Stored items
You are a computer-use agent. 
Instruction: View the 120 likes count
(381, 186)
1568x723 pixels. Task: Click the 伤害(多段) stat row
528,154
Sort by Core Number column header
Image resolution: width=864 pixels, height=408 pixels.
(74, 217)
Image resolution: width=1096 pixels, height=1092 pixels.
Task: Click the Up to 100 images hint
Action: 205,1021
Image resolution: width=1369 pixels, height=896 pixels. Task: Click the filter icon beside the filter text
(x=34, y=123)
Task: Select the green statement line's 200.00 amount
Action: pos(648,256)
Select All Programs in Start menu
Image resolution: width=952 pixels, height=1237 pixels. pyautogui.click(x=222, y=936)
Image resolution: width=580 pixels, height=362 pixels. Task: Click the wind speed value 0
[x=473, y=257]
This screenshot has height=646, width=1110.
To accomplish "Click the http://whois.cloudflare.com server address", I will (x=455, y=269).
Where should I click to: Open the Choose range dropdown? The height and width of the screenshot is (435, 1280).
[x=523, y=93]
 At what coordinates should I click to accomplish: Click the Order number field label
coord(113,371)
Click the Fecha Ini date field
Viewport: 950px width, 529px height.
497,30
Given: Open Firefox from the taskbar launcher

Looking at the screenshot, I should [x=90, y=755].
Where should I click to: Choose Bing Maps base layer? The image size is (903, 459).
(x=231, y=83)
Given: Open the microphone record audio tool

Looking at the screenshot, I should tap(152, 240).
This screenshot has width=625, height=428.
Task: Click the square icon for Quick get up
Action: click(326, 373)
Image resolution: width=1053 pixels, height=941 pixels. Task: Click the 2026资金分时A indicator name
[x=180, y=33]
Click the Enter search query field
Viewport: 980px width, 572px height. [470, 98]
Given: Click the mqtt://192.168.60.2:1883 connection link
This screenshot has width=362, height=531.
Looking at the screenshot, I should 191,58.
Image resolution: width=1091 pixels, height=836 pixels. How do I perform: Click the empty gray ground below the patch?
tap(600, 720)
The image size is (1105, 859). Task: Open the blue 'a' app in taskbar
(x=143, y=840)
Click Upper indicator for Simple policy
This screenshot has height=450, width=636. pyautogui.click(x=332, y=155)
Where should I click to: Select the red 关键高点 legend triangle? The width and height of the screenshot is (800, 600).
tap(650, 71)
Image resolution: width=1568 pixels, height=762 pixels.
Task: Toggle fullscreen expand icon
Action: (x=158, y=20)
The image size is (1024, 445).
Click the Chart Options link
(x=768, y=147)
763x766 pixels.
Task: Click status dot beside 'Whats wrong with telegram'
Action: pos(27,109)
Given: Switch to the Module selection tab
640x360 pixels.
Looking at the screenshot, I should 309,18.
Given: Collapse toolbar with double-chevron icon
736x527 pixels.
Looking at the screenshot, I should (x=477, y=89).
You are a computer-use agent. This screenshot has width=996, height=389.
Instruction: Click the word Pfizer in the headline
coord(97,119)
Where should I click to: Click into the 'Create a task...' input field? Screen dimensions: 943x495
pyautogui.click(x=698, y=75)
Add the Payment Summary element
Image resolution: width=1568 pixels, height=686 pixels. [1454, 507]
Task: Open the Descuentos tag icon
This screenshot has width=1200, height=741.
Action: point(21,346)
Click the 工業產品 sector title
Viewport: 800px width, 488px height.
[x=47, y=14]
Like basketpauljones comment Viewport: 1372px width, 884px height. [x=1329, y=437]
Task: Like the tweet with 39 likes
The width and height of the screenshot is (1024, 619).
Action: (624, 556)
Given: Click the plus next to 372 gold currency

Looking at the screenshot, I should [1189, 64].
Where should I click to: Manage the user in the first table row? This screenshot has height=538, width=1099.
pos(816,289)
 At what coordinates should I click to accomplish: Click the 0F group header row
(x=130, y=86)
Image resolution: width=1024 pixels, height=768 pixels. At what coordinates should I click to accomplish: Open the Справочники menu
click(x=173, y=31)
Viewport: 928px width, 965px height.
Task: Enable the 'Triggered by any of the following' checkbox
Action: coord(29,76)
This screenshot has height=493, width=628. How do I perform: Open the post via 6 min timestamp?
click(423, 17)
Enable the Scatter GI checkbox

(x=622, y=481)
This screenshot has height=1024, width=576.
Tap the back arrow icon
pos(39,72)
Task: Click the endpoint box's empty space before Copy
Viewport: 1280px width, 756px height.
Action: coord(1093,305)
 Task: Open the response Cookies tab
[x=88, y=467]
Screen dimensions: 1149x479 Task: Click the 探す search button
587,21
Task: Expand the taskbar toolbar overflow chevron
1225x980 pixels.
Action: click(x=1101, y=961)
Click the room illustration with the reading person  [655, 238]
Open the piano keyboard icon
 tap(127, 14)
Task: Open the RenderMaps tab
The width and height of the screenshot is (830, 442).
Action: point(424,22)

> **Task item**
Write all the entries again precisely as they were given.

> **Finished task**
You are a computer-use agent. 
Instruction: View the 120 likes count
(381, 186)
1568x723 pixels. Task: Click the 伤害(多段) stat row
528,154
Sort by Core Number column header
Image resolution: width=864 pixels, height=408 pixels.
(74, 217)
Image resolution: width=1096 pixels, height=1092 pixels.
Task: Click the Up to 100 images hint
Action: 205,1021
Image resolution: width=1369 pixels, height=896 pixels. Task: Click the filter icon beside the filter text
(x=34, y=123)
Task: Select the green statement line's 200.00 amount
Action: pos(648,256)
Select All Programs in Start menu
Image resolution: width=952 pixels, height=1237 pixels. pyautogui.click(x=222, y=936)
Image resolution: width=580 pixels, height=362 pixels. Task: Click the wind speed value 0
[x=473, y=257]
This screenshot has height=646, width=1110.
To accomplish "Click the http://whois.cloudflare.com server address", I will (x=455, y=269).
Where should I click to: Open the Choose range dropdown? The height and width of the screenshot is (435, 1280).
[x=523, y=93]
 At what coordinates should I click to accomplish: Click the Order number field label
coord(113,371)
Click the Fecha Ini date field
Viewport: 950px width, 529px height.
497,30
Given: Open Firefox from the taskbar launcher

Looking at the screenshot, I should [x=90, y=755].
Where should I click to: Choose Bing Maps base layer? The image size is (903, 459).
(x=231, y=83)
Given: Open the microphone record audio tool

Looking at the screenshot, I should tap(152, 240).
This screenshot has width=625, height=428.
Task: Click the square icon for Quick get up
Action: click(326, 373)
Image resolution: width=1053 pixels, height=941 pixels. Task: Click the 2026资金分时A indicator name
[x=180, y=33]
Click the Enter search query field
Viewport: 980px width, 572px height. [470, 98]
Given: Click the mqtt://192.168.60.2:1883 connection link
This screenshot has width=362, height=531.
Looking at the screenshot, I should 191,58.
Image resolution: width=1091 pixels, height=836 pixels. How do I perform: Click the empty gray ground below the patch?
tap(600, 720)
The image size is (1105, 859). Task: Open the blue 'a' app in taskbar
(x=143, y=840)
Click Upper indicator for Simple policy
This screenshot has height=450, width=636. pyautogui.click(x=332, y=155)
Where should I click to: Select the red 关键高点 legend triangle? The width and height of the screenshot is (800, 600).
tap(650, 71)
Image resolution: width=1568 pixels, height=762 pixels.
Task: Toggle fullscreen expand icon
Action: (x=158, y=20)
The image size is (1024, 445).
Click the Chart Options link
(x=768, y=147)
763x766 pixels.
Task: Click status dot beside 'Whats wrong with telegram'
Action: pos(27,109)
Given: Switch to the Module selection tab
640x360 pixels.
Looking at the screenshot, I should 309,18.
Given: Collapse toolbar with double-chevron icon
736x527 pixels.
Looking at the screenshot, I should (x=477, y=89).
You are a computer-use agent. This screenshot has width=996, height=389.
Instruction: Click the word Pfizer in the headline
coord(97,119)
Where should I click to: Click into the 'Create a task...' input field? Screen dimensions: 943x495
pyautogui.click(x=698, y=75)
Add the Payment Summary element
Image resolution: width=1568 pixels, height=686 pixels. [1454, 507]
Task: Open the Descuentos tag icon
This screenshot has width=1200, height=741.
Action: point(21,346)
Click the 工業產品 sector title
Viewport: 800px width, 488px height.
[x=47, y=14]
Like basketpauljones comment Viewport: 1372px width, 884px height. [x=1329, y=437]
Task: Like the tweet with 39 likes
The width and height of the screenshot is (1024, 619).
Action: (624, 556)
Given: Click the plus next to 372 gold currency

Looking at the screenshot, I should [1189, 64].
Where should I click to: Manage the user in the first table row? This screenshot has height=538, width=1099.
pos(816,289)
 At what coordinates should I click to accomplish: Click the 0F group header row
(x=130, y=86)
Image resolution: width=1024 pixels, height=768 pixels. At what coordinates should I click to accomplish: Open the Справочники menu
click(x=173, y=31)
Viewport: 928px width, 965px height.
Task: Enable the 'Triggered by any of the following' checkbox
Action: coord(29,76)
This screenshot has height=493, width=628. How do I perform: Open the post via 6 min timestamp?
click(423, 17)
Enable the Scatter GI checkbox

(x=622, y=481)
This screenshot has height=1024, width=576.
Tap the back arrow icon
pos(39,72)
Task: Click the endpoint box's empty space before Copy
Viewport: 1280px width, 756px height.
Action: coord(1093,305)
 Task: Open the response Cookies tab
[x=88, y=467]
Screen dimensions: 1149x479 Task: Click the 探す search button
587,21
Task: Expand the taskbar toolbar overflow chevron
1225x980 pixels.
Action: click(x=1101, y=961)
Click the room illustration with the reading person  [655, 238]
Open the piano keyboard icon
 tap(127, 14)
Task: Open the RenderMaps tab
The width and height of the screenshot is (830, 442).
Action: point(424,22)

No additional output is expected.